■ SOURCE TEXT
====

# Pro bias take on racing ebikes and the future



## mtbbiker (Apr 8, 2004)

This is from a Pro XC rider's take on ebike racing. Fast forward to 2:15 for ebike opinion:thumbsup:


----------



## Varaxis (Mar 16, 2010)

The power stage for the EWS-E looks really interesting. Be more interesting if they put a great amount of pressure on the time/effort participants use in-between stages.

At the '20 UCI emtb world championships, it was said that the fittest rider won. Seen some skilled riders coming from the gravity side who didn't get good results. Might need a consistently more technical course to make it seem like skill wins out.


----------



## RickBullottaPA (Mar 4, 2015)

Actually he's now focused on enduro eMTB racing, not XC racing on an eMTB. eMTB + XC is not really a good fit. Bike variation makes too much of a difference. For enduro, it's WAAAAAY more about the rider. Particularly with the technical nature of the uphill segments in EWS-e.


----------



## rangeriderdave (Aug 29, 2008)

I test rode a ebike with my GF and someone from the demo company .I had ridden pedal bikes with both before. I was the strongest rider either way.


----------



## Varaxis (Mar 16, 2010)

====

■ ENTRIES PROVIDED
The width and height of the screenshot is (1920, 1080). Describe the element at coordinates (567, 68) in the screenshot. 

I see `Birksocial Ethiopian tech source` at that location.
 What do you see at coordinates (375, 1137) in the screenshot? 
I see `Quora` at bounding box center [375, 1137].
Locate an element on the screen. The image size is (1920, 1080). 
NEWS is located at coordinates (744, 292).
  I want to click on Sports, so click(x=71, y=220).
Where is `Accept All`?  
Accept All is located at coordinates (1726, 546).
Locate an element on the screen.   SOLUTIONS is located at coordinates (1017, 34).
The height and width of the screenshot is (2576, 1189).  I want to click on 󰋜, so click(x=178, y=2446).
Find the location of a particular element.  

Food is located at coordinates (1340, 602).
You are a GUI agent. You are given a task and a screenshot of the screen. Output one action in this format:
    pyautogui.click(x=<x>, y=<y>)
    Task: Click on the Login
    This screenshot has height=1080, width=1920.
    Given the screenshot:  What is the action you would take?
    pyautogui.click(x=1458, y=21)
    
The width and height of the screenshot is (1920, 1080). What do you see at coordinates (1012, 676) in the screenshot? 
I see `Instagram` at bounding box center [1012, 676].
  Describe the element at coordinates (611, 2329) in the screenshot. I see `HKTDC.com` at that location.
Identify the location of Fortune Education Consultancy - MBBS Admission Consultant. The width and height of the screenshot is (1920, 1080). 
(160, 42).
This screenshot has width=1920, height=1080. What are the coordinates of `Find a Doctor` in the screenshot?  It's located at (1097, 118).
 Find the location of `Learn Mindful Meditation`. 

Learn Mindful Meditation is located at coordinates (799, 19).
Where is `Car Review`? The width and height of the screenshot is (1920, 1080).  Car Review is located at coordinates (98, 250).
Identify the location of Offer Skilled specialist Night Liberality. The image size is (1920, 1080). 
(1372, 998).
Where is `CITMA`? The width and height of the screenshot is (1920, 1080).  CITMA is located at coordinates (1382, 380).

====

■ SET OF TASKS
1. In the forum thread on ebike racing, who was said to have won at the '20 UCI emtb world championships?
2. Write out the part of the forum thread from "This is from" up to and including "skill wins out.".

■ RESPONSES BY TASK
1. The fittest rider.

2.
This is from a Pro XC rider's take on ebike racing. Fast forward to 2:15 for ebike opinion:thumbsup:


----------



## Varaxis (Mar 16, 2010)

The power stage for the EWS-E looks really interesting. Be more interesting if they put a great amount of pressure on the time/effort participants use in-between stages.

At the '20 UCI emtb world championships, it was said that the fittest rider won. Seen some skilled riders coming from the gravity side who didn't get good results. Might need a consistently more technical course to make it seem like skill wins out.